Because socialising didn't come naturally to him, he must have found it awkward and discomforting. In the past, he would have had no choice but to power through this initial discomfort, awkwardness, and platonic & romantic rejection, and had he done so he most likely would have ended up a more or less well-adjusted young man. (This is no mean feat! By "initial", I recognise that it might have taken years of persistent honing of his social skills with very little immediate reward. But it would be quite surprising if he didn't eventually get over it.)

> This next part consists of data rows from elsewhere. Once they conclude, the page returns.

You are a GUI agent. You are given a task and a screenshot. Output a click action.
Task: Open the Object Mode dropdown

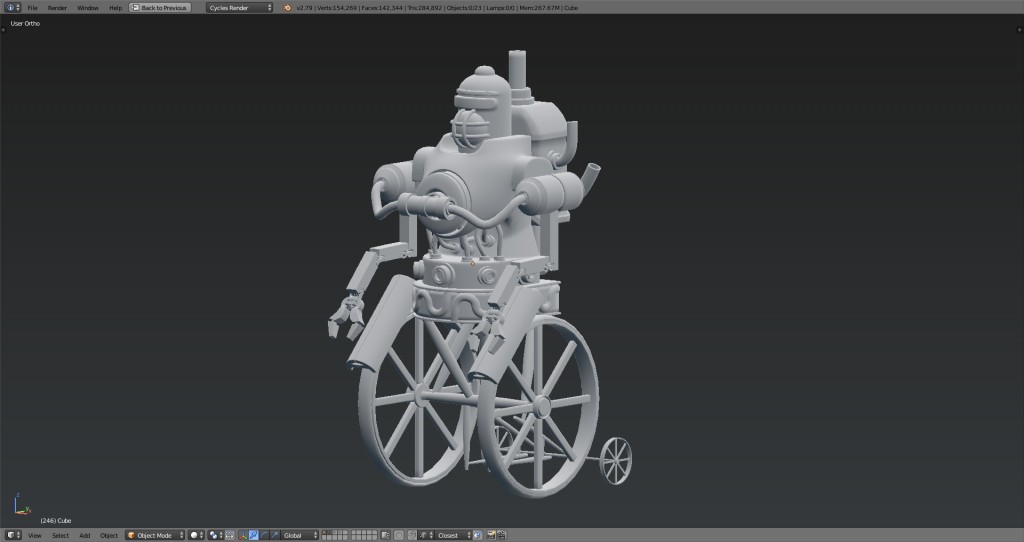point(155,535)
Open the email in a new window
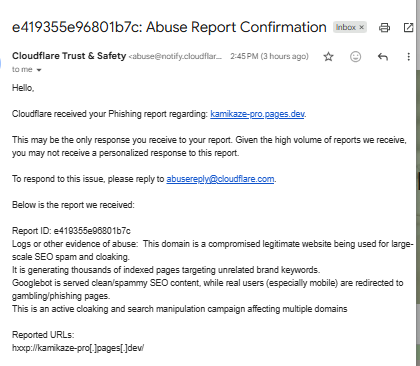420x366 pixels. tap(408, 27)
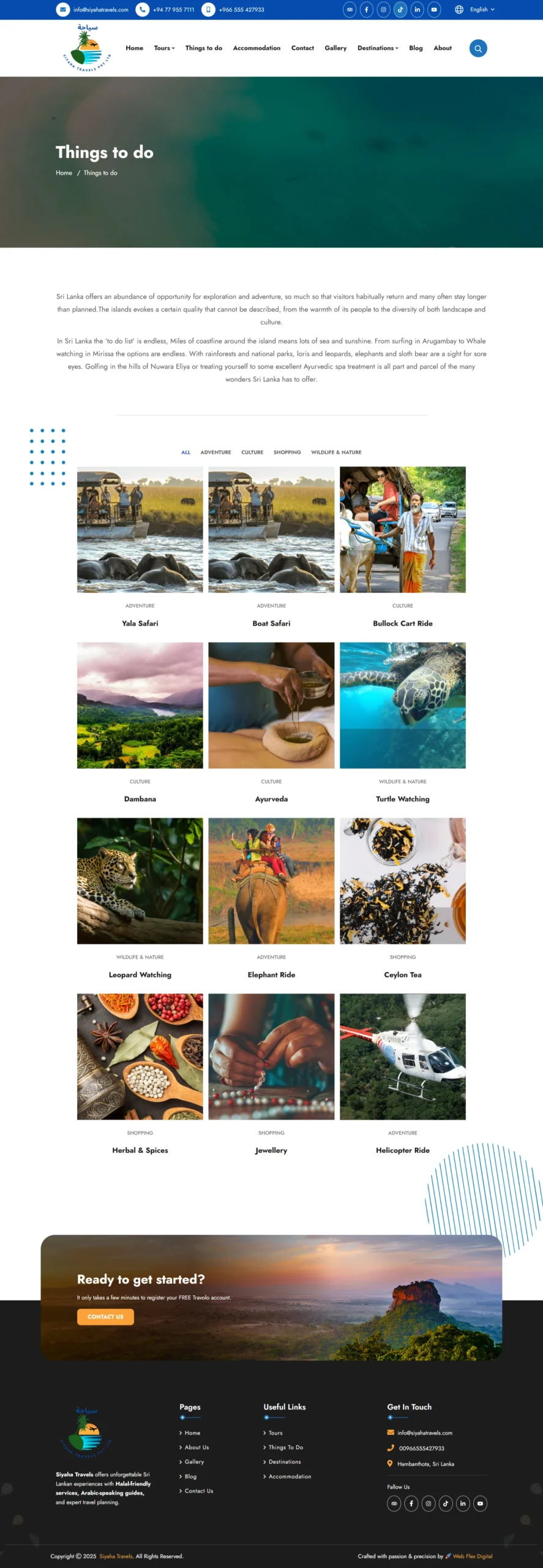Image resolution: width=543 pixels, height=1568 pixels.
Task: Click the Instagram icon in top bar
Action: tap(383, 10)
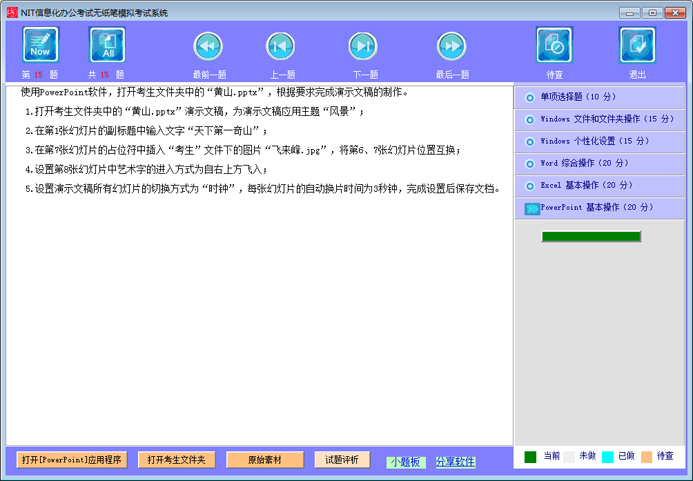Mark question for review (待查)

coord(554,46)
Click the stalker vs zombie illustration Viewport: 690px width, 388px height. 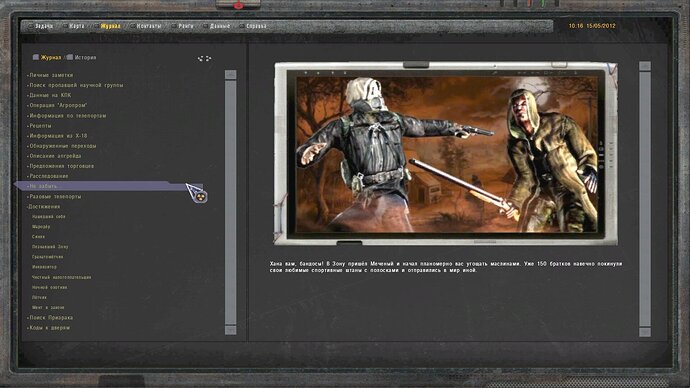point(446,154)
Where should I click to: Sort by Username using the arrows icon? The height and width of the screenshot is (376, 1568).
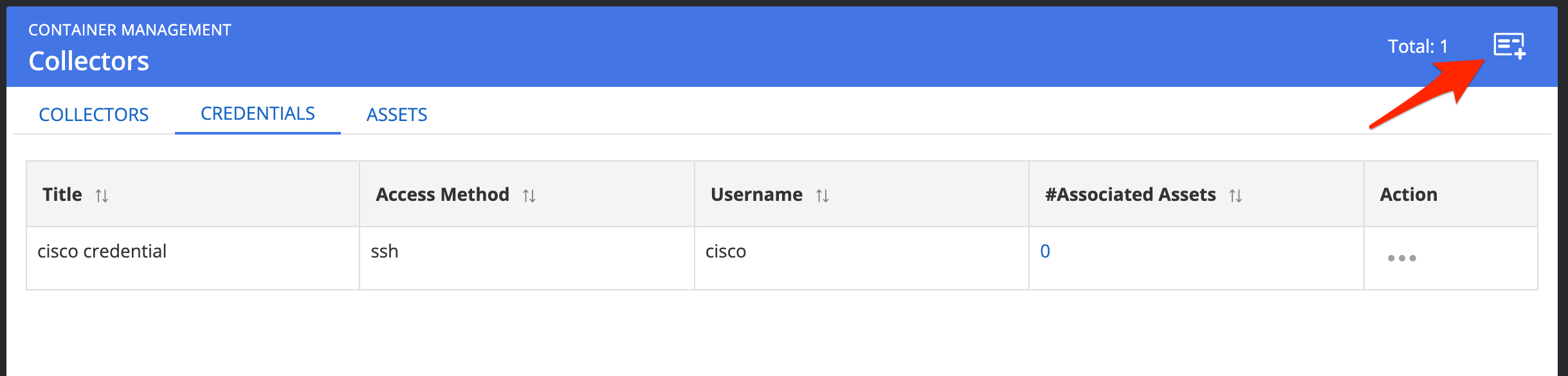(x=822, y=196)
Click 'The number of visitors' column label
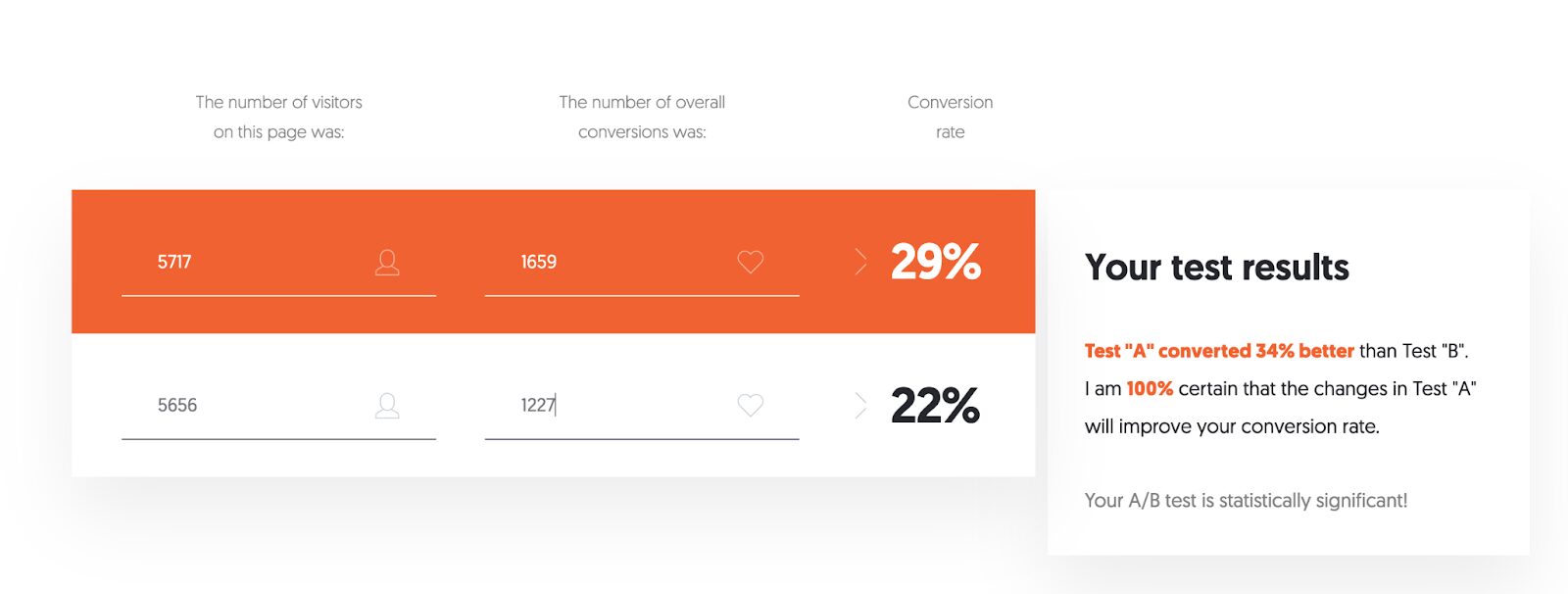The width and height of the screenshot is (1568, 594). tap(279, 102)
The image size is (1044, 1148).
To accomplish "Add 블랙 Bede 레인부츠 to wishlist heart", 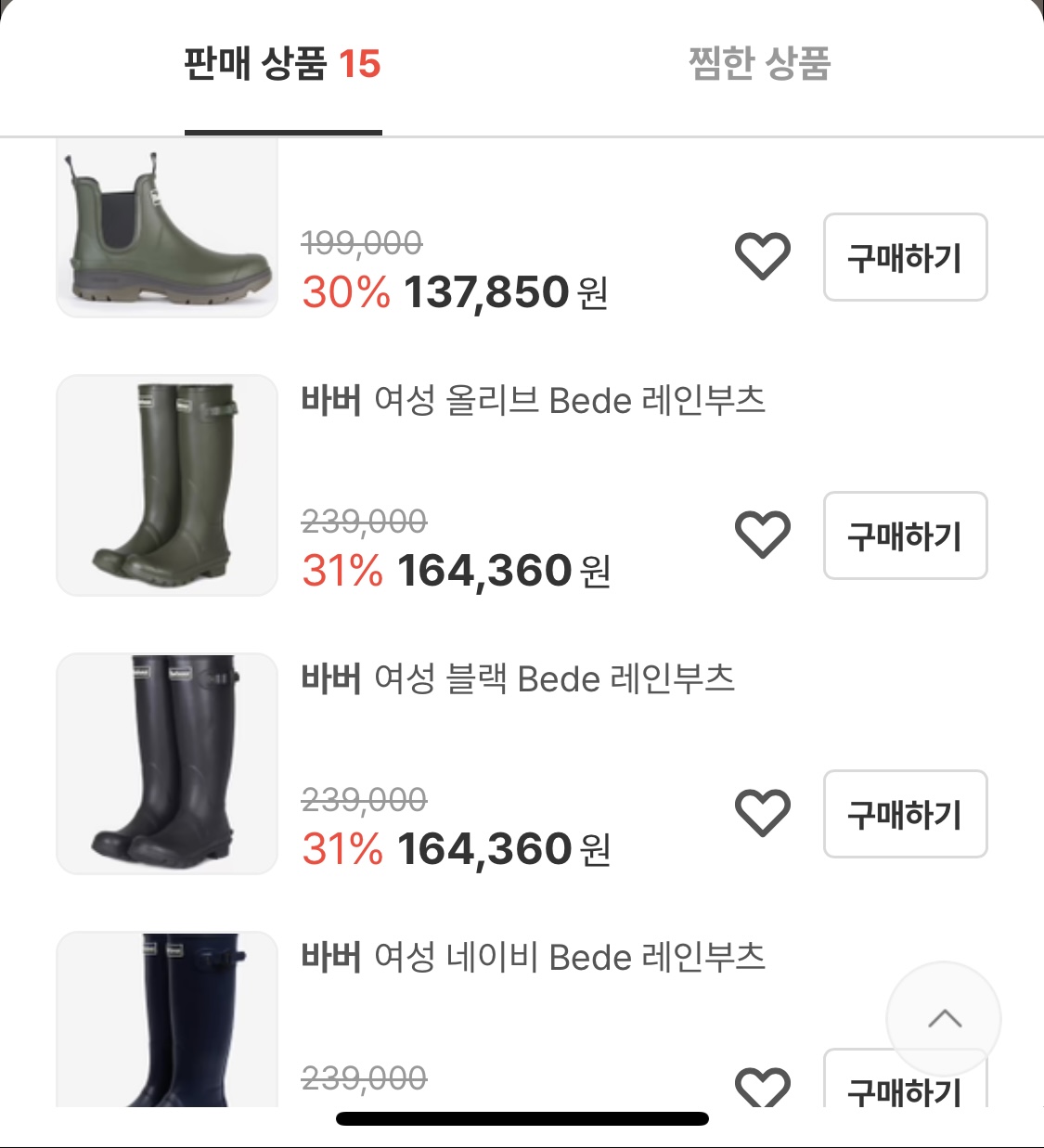I will click(x=763, y=813).
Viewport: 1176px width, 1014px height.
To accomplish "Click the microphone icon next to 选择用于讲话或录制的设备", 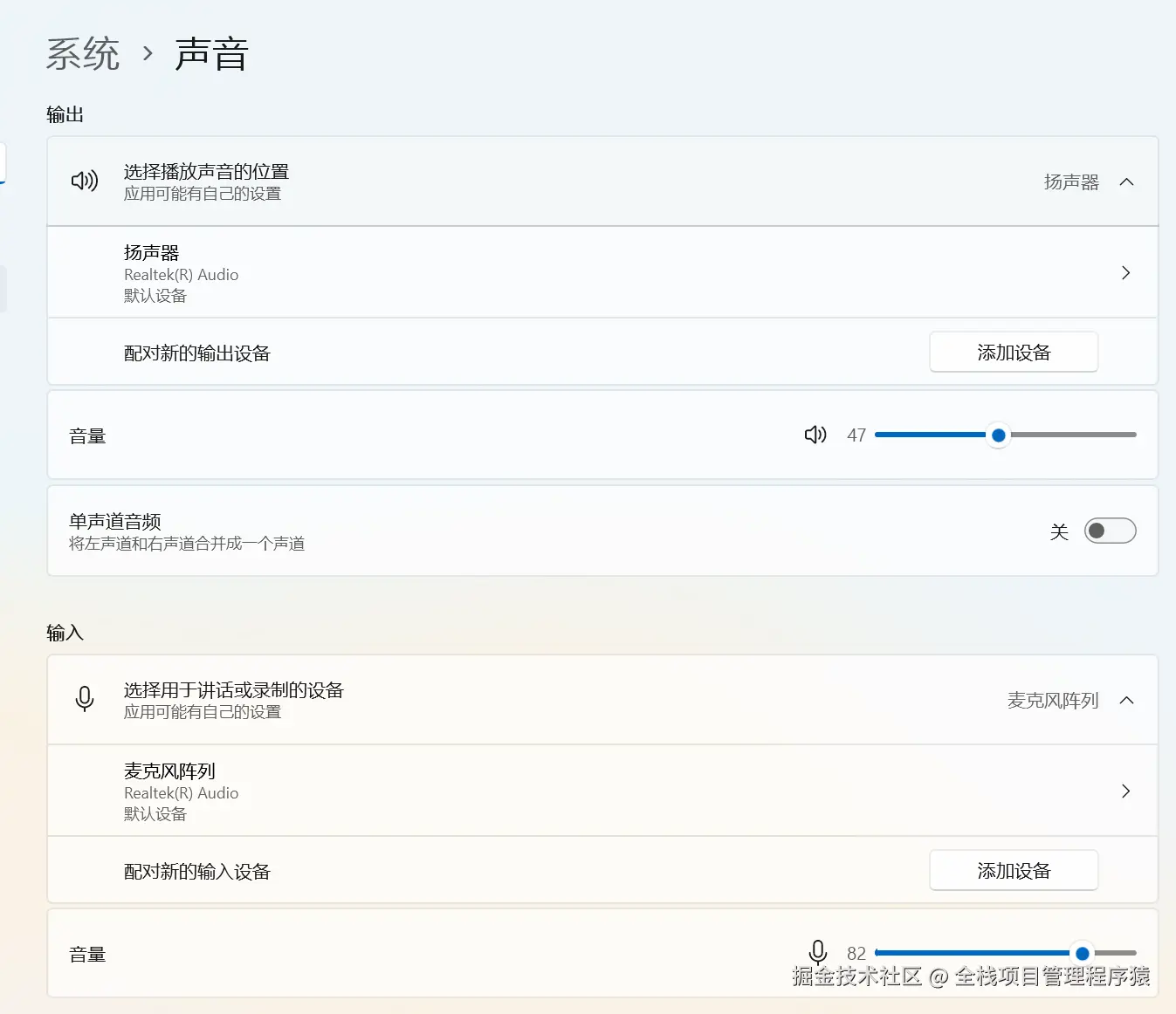I will click(x=85, y=700).
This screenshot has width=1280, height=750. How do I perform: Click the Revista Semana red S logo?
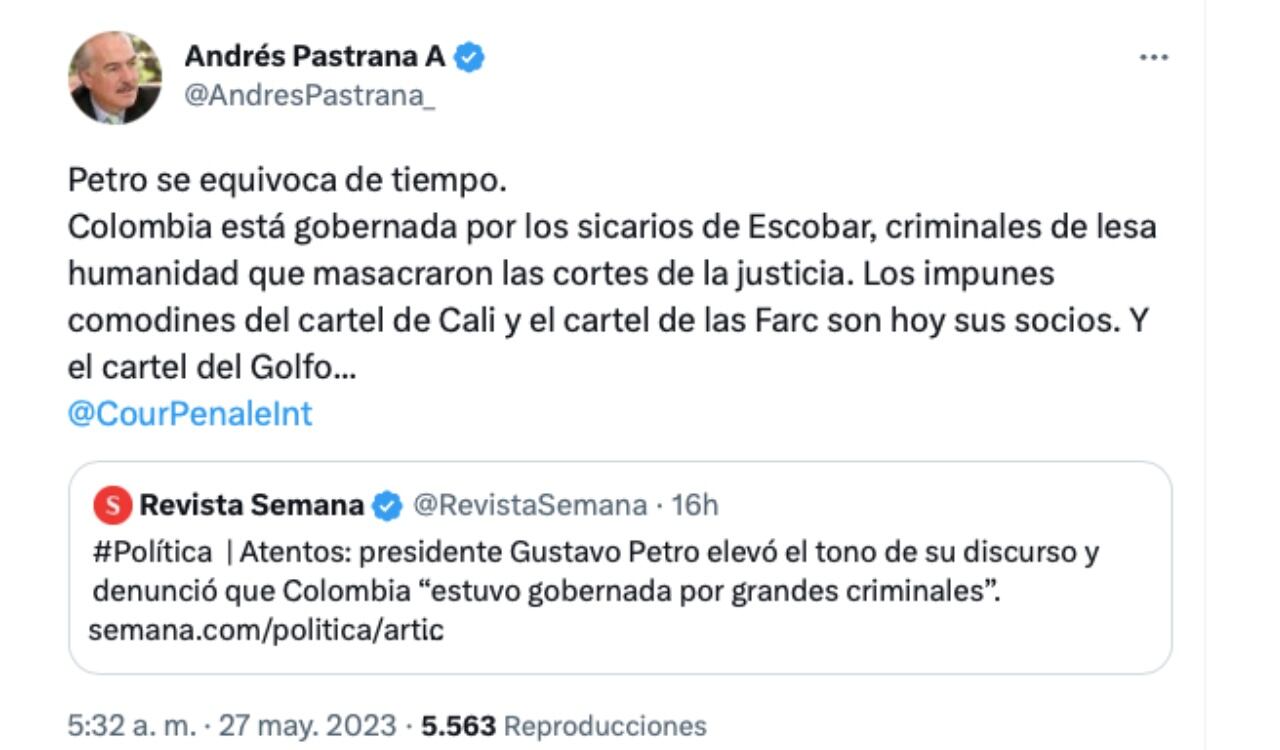pyautogui.click(x=113, y=506)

But because he found this awkwardness and discomfort absolutely intolerable and because he was born in the West in 1991, he had the option to, rather than powering through, instead opt out and retreat into online spaces, in which he had absolute control over how he presented himself and with whom he interacted. Spending time in these online spaces made it even more challenging and distressing for him to interact with people in meatspace, creating a vicious feedback loop. Besides depriving him of opportunities to develop his social skills, the other big drawback of spending time in these online spaces (social media, porn, video games) is, unbeknownst to him, how heavily curated and idealised their depiction of the real world is, which resulted in what Rodger wanted out of life becoming concomitantly unrealistic over time. As a teenager, he probably thought to himself "I just want to meet a pretty girl who's nice to me", but by the time of his rampage his goal had curdled into "I want a 10/10 blonde bombshell with DDs, and anything less is a travesty on a galactic scale. 'Everybody' of my social status has that, why can't I?".
Really, the modern "therapeutic" social paradigm criticised at length by Freddie deBoer among others - in which every discomfort or obstacle (no matter how trivial) is an injustice to be remedied by fiat; in which the powers that be must go to great lengths to ensure that every individual feels "valid" and "empowered" at all times; in which adversity is not a potential opportunity for growth, but something always to be ameliorated or avoided under the auspices of "self-care"; in which smartphones and social media to connect with like-minded people are an effective coping mechanism for the "neurodivergent" - seems tailor-made to produce an army of Rodgers. I've spoken to Americans younger than Rodger who've grown up fully immersed in this milieu, and they genuinely seem to see no distinction between "this made me unhappy" and "this is a social wrong". They legitimately talk about the guy they like not texting them back as if their civil rights were being impinged upon. I fear for this generation.